## Passage to read
<<<<
# some extra dough



## The_Traveler (May 16, 2007)

I am content with all the cameras equipment tripod stuff I have and really am considering a foray into portrait and product efforts.

I am considering the Busy Bee package from AlienBee http://www.alienbees.com/busy.html

Comments? warnings?

Lew


----------



## Sw1tchFX (May 16, 2007)

lol, busy bee package, cute. 

Where's the power pack?


----------



## bluerangeriii (May 16, 2007)

Sw1tchFX said:


> lol, busy bee package, cute.
> 
> Where's the power pack?




hahaha.

i dont think it needs one if its gonna be stationary.  alien bee plugs straight into the wall. and has the slaves built in so the all fire at the same time.

a company i work for uses alien bee strobes.  they are very easy to use.  but fine adjusting can be annoying because it avoids numbers and just gives you a lever that goes from min-max to decide the power you want from it.    there are a few markings to help guide you on what is half power and what not.  i personally think alien bee products dont feel as sturdy as other strobes ive worked with.  and their stuff is often bigger and bulkier than others so you need a lot of room for not as much power.  

if you do decide to go with it you might want to buy their reciever and transmitter.  (which you can only use with alien bee strobes)  but it is cheaper than others and works.


----------



## The_Traveler (May 16, 2007)

Can anyone suggest another vendor that I can get similar 'stuff' at comparable prices?


----------



## Sw1tchFX (May 16, 2007)

bluerangeriii said:


> hahaha.
> 
> i dont think it needs one if its gonna be stationary.  alien bee plugs straight into the wall. and has the slaves built in so the all fire at the same time.
> 
> ...


Mkay, I use 2400W Speedotrons when i'm in the studio and I need a powerpack to use those.


----------



## craig (May 19, 2007)

What exactly is your lighting style or what are you trying to achieve? I would suggest going basic and adding on as your needs grow. Something along the lines of 2 heads, huge soff box, umbrellas and snoot. Leave money in the budget for a background, grip, and reflectors. 

B & H has a wide variety of kits that will fit your exact needs. Also if you shoot mostly still life and or interiors you may be happier with a tungsten set up.

Love and Bass


----------



## eravedesigns (May 20, 2007)

I have a Alienbee B400 and its great. A lot more power than I expected from it and Alienbee has tons of accessories for it! Only bad thing about them is dont get the cheap stand from them because its not to sturdy Im not sure which stand is in that package though. Their customer service is also amazing and if anything ever goes wrong even something you do they will replace it and fix it most of the time free.


----------



## bbrown2146 (May 20, 2007)

I use Novatron Lights, but recently tried some Opus K250 lights from Norman Camera. These light were surprisingly light and easy to work with. The kit I received to try had 2 heads with umbrellas and stands. I used them in portrait sessions and they worked very well. I am a portrait photographer for the most part.


----------
>>>>
## Data section
<<<<
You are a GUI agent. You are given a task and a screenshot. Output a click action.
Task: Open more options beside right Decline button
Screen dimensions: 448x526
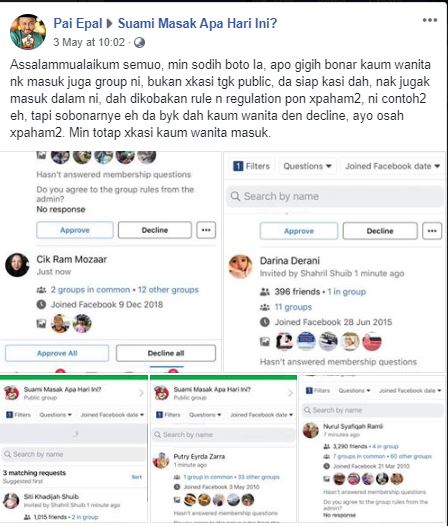coord(432,231)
>>>>
## What you will do
1. Decide whether each statement agrees with the forum thread on AlienBee lighting. Answer yes or no for each, and quote the words from the thread that settle it.
(a) bluerangeriii says the AlienBee receiver and transmitter also work with strobes from other makers.
(b) Sw1tchFX uses 2400W Speedotrons in the studio.
(c) bbrown2146 found the Opus K250 lights heavy.
2. Reproduce the forum thread on AlienBee lighting word for word, from "I use Novatron" to "the most part.".

## The solutions
1.
(a) No: "(which you can only use with alien bee strobes)"
(b) Yes: "I use 2400W Speedotrons when i'm in the studio"
(c) No: "These light were surprisingly light and easy to work with."

2.
I use Novatron Lights, but recently tried some Opus K250 lights from Norman Camera. These light were surprisingly light and easy to work with. The kit I received to try had 2 heads with umbrellas and stands. I used them in portrait sessions and they worked very well. I am a portrait photographer for the most part.